Familial acute myeloid leukemia (AML) pedigrees with germline CCAAT/enhancer-binding protein-α (CEBPA) mutation have been rarely reported due to insufficient knowledge of their clinical features. Here, we report two Chinese families with multiple AML cases carrying germline CEBPA mutations, one of which had 11 cases spanning four consecutive generations. Additionally, we collected clinical data of 57 AML patients from 22 families with germline CEBPA mutations, with 58.3% of them harboring double CEBPA mutations. The first mutation frequently occurred at the N-terminal of CEBP/α (78.6%), resulting in an exclusive expression of p30 of CEBPA (CEBPA^p30).

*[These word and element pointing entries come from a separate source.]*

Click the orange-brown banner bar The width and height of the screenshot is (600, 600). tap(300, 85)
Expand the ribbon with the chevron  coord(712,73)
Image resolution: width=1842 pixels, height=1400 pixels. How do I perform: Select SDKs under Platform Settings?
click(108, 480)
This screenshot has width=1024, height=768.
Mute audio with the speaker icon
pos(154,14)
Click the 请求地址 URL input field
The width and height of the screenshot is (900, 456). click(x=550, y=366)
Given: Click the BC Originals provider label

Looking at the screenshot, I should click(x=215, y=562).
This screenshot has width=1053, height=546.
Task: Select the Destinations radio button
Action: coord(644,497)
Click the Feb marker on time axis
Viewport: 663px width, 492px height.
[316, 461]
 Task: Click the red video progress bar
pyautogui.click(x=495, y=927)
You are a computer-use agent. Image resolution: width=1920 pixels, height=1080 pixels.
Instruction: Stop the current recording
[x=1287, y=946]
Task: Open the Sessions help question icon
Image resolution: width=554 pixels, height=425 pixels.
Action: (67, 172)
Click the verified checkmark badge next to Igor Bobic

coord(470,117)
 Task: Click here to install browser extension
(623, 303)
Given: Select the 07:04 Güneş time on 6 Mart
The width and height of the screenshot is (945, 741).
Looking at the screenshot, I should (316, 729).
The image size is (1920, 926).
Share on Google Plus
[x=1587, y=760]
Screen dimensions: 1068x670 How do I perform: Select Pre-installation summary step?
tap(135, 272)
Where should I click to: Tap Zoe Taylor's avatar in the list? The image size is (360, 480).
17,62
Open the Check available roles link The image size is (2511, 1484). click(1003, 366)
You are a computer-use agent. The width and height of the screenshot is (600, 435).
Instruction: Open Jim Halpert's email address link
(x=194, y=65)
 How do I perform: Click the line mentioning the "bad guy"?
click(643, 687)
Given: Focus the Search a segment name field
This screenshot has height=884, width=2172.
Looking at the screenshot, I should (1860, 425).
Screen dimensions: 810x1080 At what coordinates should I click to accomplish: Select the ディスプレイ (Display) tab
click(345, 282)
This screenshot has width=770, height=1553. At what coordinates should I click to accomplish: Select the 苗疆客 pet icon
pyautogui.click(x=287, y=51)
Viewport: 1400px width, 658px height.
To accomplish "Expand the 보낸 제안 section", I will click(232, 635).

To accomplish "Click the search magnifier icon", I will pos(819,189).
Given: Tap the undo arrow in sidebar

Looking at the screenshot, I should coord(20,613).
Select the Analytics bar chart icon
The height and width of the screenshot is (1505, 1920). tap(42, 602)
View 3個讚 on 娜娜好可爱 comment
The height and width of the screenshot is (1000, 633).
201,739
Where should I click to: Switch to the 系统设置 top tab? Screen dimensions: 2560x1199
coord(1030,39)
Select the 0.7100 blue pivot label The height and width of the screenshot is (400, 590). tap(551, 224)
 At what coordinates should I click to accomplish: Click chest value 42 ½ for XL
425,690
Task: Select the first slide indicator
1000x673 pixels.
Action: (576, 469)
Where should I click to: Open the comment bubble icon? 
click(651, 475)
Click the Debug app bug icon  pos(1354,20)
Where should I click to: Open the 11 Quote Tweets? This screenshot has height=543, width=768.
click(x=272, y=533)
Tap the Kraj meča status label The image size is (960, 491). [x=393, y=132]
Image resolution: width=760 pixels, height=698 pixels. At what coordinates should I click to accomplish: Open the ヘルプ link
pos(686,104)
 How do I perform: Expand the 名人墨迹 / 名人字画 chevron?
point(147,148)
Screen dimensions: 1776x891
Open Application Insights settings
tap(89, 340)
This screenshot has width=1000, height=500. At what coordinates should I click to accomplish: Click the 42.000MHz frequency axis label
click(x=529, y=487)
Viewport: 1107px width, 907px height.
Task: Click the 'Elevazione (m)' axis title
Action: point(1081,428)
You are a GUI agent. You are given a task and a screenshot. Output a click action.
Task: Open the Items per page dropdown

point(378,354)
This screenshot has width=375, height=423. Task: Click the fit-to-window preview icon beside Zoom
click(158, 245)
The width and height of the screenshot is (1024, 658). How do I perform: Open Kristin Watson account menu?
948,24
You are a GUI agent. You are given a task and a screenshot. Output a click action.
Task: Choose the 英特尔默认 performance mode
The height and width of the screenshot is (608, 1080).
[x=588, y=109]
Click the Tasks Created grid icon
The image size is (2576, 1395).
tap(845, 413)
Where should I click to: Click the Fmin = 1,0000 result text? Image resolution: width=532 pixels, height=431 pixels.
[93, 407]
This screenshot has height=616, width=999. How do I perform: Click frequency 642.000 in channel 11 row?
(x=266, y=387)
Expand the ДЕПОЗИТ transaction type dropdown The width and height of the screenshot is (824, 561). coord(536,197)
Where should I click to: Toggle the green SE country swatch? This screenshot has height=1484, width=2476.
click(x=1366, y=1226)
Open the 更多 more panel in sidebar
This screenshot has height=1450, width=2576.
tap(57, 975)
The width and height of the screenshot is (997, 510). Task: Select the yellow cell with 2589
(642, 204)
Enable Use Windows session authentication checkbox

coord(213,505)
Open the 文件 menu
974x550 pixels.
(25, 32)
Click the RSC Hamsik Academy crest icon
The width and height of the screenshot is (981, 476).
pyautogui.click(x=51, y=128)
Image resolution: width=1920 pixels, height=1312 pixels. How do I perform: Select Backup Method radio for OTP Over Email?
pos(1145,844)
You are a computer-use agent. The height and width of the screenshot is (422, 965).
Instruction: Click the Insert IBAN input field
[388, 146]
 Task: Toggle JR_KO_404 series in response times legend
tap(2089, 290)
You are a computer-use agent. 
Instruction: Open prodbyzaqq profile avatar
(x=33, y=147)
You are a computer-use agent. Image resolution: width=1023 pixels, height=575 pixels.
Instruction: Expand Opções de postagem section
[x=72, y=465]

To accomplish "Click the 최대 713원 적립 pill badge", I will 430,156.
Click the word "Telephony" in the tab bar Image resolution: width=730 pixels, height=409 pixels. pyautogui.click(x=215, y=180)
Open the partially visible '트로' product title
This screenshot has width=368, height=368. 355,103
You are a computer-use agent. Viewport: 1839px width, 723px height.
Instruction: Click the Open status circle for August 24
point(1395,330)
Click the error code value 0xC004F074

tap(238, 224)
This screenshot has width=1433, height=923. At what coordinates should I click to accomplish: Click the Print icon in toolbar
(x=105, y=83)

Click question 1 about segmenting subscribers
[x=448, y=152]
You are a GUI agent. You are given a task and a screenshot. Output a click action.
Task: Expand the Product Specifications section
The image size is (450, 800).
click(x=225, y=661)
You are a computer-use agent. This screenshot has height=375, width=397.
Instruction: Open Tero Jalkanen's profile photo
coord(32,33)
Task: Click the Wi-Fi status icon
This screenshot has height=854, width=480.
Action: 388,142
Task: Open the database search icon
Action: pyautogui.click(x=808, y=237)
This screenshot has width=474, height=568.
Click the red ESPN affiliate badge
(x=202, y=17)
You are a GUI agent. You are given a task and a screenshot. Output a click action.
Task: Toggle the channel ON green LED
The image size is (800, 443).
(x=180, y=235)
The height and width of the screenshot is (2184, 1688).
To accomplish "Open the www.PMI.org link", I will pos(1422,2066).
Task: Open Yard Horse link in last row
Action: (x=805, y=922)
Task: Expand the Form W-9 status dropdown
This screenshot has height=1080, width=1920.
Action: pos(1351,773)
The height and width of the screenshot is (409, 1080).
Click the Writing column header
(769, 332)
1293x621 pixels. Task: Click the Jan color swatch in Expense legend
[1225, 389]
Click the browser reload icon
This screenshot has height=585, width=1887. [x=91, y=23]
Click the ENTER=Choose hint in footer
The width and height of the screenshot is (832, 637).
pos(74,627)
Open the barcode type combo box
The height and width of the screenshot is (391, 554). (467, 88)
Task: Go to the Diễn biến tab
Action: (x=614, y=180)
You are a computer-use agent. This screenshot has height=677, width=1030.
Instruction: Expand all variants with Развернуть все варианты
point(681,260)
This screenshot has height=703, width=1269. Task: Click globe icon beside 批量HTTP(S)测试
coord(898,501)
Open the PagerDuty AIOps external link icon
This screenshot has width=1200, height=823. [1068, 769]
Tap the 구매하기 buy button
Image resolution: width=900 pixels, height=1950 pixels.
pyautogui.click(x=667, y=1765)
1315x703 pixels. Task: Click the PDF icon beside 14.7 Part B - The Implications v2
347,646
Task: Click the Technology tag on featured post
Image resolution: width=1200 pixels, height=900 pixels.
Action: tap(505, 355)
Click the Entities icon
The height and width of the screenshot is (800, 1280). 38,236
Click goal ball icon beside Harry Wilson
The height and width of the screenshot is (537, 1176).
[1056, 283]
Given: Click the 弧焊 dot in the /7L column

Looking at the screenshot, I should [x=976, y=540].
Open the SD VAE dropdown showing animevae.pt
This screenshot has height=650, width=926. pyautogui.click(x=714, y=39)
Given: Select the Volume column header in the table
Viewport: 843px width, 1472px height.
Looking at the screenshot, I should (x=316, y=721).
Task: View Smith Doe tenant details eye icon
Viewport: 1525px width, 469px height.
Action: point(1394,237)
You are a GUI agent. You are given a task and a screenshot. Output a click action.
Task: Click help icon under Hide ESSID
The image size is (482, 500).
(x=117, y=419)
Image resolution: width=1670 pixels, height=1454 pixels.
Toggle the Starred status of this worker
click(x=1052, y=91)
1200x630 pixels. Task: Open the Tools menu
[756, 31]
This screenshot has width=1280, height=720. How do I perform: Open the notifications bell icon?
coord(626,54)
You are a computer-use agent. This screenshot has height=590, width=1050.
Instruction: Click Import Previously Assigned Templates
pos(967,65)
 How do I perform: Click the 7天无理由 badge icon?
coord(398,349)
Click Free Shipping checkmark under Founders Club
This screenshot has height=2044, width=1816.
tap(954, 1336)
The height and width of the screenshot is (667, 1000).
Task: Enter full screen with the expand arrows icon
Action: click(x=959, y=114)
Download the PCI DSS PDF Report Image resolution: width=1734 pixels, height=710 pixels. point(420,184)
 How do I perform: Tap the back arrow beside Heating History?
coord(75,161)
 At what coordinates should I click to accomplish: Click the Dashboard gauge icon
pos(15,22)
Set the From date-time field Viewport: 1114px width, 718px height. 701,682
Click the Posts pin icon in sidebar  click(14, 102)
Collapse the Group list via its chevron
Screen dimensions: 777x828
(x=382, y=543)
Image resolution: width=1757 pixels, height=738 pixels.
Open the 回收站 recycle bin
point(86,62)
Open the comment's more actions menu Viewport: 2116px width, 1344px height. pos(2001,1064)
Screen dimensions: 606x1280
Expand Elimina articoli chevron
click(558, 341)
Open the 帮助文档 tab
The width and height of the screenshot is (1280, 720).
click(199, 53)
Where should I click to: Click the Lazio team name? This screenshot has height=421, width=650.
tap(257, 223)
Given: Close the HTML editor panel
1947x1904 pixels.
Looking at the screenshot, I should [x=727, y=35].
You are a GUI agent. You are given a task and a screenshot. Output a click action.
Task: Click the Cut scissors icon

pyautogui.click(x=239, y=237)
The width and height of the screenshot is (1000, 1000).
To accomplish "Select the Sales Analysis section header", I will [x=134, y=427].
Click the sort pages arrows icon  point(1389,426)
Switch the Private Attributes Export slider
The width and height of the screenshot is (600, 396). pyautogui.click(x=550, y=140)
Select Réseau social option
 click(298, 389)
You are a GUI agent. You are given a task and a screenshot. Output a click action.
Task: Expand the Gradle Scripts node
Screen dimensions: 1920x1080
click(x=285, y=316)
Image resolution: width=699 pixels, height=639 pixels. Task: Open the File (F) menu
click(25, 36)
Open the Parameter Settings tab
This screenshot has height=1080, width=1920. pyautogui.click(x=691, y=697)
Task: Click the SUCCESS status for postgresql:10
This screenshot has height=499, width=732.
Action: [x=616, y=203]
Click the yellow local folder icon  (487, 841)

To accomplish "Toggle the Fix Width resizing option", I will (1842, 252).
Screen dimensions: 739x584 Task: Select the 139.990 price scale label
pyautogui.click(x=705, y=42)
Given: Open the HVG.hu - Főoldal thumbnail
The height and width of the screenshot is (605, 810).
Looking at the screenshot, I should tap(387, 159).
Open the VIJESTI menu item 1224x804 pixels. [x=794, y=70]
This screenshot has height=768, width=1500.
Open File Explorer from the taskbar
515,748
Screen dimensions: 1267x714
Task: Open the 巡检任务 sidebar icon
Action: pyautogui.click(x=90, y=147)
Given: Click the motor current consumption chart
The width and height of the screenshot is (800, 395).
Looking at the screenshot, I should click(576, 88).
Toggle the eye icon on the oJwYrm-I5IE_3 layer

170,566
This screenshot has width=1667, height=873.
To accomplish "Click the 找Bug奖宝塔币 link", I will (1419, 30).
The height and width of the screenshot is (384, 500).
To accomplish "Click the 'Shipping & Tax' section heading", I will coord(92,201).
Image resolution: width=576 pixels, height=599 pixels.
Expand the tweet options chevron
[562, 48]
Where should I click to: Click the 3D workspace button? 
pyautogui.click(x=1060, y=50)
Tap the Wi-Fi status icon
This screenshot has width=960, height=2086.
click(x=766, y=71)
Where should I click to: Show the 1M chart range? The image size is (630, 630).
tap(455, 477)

The second mutation was mostly found at the C-terminal of CEBP/α (CEBPA^others). Germline CEBPA^p30 carriers had higher incidences of AML (80.36% vs. 42.86%) and earlier onset of AML (18 vs. 38.5 years old) compared to germline CEBPA^others carriers. Despite the high rates of relapse, most familial AML cases exhibited favorable overall survival (OS), with germline CEBPA^p30 carriers having better survival outcomes (>25 years vs. 11 years for CEBPA^others carriers). Among the 27 healthy germline CEBPA-mutated carriers, we detected a pre-leukemia clone harboring a pathogenic IDH2 variant (R140Q)in one individual. These findings should aid in the genetic counseling and management of AML patients and healthy carriers with germline CEBPA mutations.